== PROBLEM ==
In the forum exchange on slavery, take the passage that opens with the words "LOL! I see you" and closes with "spelled that out.", and write it out again with "racism" replaced by "prejudice".

== TEXT SEGMENT ==
Judging from the declarations of secession, they had the confederacy fooled. Oh that's right, the confederacy was lying when they wrote it was about slavery.

LOL! I see you actually are going to try to engage in the fiction that being against the spread of slavery = abolitionism.

The exact term Georgia used was "anti-slavery party". Anyone who can't see they referred to abolition must also struggle with what the meaning of "is" is.

"The motive of those who protested against the extension of slavery had always really been concern for the welfare of the white man, and not an unnatural sympathy for the negro." William Seward.

He was acknowledging racism. I don't deny there were racists in the North. I've conceded that Lincoln had to deal with this, and Frederick Douglas spelled that out.

But the Republicans won and freed the slaves, and that's the bottom line.

When the Republicans themselves openly and repeatedly declared that they were not abolitionists....

You've quoted three or four, and in President Lincoln's case he was talking out of both sides of his mouth to keep the Union together. Frederick Douglas understood this. Here's the quote again, in case you want to read what a freed slave and abolitionist had to say.

"Viewed from the genuine abolition ground, Mr. Lincoln seemed tardy, cold, dull, and indifferent; but measuring him by the sentiment of his country, a sentiment he was bound as a statesman to consult, he was swift, zealous, radical, and determined."

From Oration in Memory of Abraham Lincoln

Before you say "a ha, there were racists in the North", I never denied it.

that they had no intention of interfering with slavery where it existed, there's nothing more to say on the matter. That's definitive.

The Republicans abolished slavery. That's definitive. I won't say there's nothing more to say because I know you'll regurgitate more leftists propaganda.

That's right, leftist propaganda. The dems are trying to stick us with their slave holding past, and I'm sure they appreciate all of the help you're trying to give them by accepting it on our behalf.

There's a reason they're trying to bury the confederate past, and it isn't because they're proud of it.

Oration in Memory of Abraham Lincoln, 14th paragraph

AFTER the war. AFTER. That's key.

The abolitionists were at it long before the war even started. It didn't happen until AFTER the war because the confederates weren't going to give up their slaves otherwise.

Everybody saw it as legitimate.

Not the abolitionists.

They only abolished the slave trade on paper. They continued slave trading on a very large scale for 50 years after the legality of it expired. ie they were greedy as hell and their primary motivation was always MONEY.

As you and I have agreed, businesses are doing that now with those stupid free trade deals. What does that have to do with why the war was fought or that slavery was abolished afterwards?

YES! They have incentive not to kill them. The Nazis and Commies had no such incentive with their victims. Indeed killing them was their goal.

That the slaveholders' crimes didn't measure up to what the nazis and commies did doesn't make their crimes any less abominable.

== EXTRACTED MATERIAL ==
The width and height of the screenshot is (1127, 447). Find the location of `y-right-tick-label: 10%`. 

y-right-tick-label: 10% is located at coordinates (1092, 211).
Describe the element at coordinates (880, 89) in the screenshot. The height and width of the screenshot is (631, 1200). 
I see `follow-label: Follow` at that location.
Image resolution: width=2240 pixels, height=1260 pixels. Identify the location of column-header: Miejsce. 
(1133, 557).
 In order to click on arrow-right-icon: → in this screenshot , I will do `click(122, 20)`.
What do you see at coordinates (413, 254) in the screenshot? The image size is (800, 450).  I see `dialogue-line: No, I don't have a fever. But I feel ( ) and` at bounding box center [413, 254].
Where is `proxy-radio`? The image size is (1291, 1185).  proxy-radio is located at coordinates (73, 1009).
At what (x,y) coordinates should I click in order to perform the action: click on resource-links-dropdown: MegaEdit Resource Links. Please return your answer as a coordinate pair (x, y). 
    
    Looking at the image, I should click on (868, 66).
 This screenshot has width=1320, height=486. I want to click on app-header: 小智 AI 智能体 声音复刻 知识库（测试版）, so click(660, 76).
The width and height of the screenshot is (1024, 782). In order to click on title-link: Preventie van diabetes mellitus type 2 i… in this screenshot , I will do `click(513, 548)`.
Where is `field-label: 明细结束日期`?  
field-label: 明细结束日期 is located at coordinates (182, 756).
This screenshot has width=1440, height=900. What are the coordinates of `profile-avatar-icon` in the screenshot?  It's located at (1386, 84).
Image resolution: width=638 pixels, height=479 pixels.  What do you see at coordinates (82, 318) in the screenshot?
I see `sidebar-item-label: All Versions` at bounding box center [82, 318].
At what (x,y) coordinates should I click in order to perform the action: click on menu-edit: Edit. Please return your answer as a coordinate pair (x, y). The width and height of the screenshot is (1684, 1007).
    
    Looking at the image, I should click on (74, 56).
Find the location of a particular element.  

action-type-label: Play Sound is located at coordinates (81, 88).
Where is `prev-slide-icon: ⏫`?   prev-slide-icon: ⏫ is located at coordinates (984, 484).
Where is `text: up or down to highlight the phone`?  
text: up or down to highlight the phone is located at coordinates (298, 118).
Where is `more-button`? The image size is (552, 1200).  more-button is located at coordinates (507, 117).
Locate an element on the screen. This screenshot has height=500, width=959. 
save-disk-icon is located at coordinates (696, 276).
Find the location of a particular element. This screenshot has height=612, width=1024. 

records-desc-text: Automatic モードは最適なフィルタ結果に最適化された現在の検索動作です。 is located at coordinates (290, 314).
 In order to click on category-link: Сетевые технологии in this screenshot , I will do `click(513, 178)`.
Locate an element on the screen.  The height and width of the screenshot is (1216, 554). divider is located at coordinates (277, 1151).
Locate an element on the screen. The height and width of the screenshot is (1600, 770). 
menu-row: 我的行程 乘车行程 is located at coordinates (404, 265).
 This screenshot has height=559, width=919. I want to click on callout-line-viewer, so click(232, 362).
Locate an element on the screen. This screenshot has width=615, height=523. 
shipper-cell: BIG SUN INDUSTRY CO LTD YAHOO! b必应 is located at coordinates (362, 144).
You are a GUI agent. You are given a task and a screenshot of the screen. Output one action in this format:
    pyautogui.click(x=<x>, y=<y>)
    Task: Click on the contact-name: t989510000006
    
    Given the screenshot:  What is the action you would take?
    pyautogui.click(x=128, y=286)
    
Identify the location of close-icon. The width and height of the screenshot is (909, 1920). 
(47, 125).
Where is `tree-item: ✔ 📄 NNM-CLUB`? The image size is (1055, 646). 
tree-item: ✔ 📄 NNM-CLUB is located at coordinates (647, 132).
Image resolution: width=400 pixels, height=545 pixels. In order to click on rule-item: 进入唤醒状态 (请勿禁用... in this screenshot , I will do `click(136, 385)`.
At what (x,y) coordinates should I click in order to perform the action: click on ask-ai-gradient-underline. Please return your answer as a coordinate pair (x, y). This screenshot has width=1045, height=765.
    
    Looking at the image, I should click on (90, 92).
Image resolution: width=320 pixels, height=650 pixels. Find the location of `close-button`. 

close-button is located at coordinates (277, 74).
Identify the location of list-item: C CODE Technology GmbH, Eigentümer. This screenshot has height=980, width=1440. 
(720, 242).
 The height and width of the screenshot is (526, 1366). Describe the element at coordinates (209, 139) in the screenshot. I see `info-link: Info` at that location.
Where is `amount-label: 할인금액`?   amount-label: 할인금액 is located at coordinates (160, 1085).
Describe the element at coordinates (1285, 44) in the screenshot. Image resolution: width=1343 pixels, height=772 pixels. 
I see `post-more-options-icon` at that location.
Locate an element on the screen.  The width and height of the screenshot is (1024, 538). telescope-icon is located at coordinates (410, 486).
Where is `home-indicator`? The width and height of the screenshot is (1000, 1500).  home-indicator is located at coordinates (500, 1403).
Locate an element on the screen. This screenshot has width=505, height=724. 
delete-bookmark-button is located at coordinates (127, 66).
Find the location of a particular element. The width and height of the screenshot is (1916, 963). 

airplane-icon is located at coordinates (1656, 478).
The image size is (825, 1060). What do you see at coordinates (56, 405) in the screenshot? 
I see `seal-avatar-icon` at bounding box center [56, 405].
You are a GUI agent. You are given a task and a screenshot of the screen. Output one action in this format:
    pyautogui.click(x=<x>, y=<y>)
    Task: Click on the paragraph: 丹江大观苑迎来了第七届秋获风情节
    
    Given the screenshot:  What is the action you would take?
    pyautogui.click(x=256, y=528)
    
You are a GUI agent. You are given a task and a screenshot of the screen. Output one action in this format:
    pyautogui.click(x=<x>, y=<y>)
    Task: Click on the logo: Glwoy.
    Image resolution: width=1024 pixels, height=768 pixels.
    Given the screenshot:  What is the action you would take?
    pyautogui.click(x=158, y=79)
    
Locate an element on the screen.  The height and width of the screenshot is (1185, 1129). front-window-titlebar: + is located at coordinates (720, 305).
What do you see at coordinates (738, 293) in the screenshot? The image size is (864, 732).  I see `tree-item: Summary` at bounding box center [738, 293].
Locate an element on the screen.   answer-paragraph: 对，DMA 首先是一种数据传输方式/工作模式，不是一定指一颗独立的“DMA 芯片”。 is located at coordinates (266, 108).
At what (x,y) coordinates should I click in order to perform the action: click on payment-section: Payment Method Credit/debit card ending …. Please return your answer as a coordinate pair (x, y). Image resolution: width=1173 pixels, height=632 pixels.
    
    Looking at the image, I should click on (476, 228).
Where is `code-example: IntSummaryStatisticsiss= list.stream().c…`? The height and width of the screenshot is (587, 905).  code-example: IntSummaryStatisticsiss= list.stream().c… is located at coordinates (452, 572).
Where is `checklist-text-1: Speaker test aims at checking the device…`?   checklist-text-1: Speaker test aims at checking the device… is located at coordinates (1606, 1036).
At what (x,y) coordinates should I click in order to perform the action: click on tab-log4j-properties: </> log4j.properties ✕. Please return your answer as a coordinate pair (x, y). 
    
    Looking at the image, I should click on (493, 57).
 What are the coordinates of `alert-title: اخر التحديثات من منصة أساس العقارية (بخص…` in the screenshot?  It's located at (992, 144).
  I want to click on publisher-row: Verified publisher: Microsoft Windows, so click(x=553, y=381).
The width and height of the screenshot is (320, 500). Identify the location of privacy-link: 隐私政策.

== WRITTEN SOLUTION ==
LOL! I see you actually are going to try to engage in the fiction that being against the spread of slavery = abolitionism.

The exact term Georgia used was "anti-slavery party". Anyone who can't see they referred to abolition must also struggle with what the meaning of "is" is.

"The motive of those who protested against the extension of slavery had always really been concern for the welfare of the white man, and not an unnatural sympathy for the negro." William Seward.

He was acknowledging prejudice. I don't deny there were racists in the North. I've conceded that Lincoln had to deal with this, and Frederick Douglas spelled that out.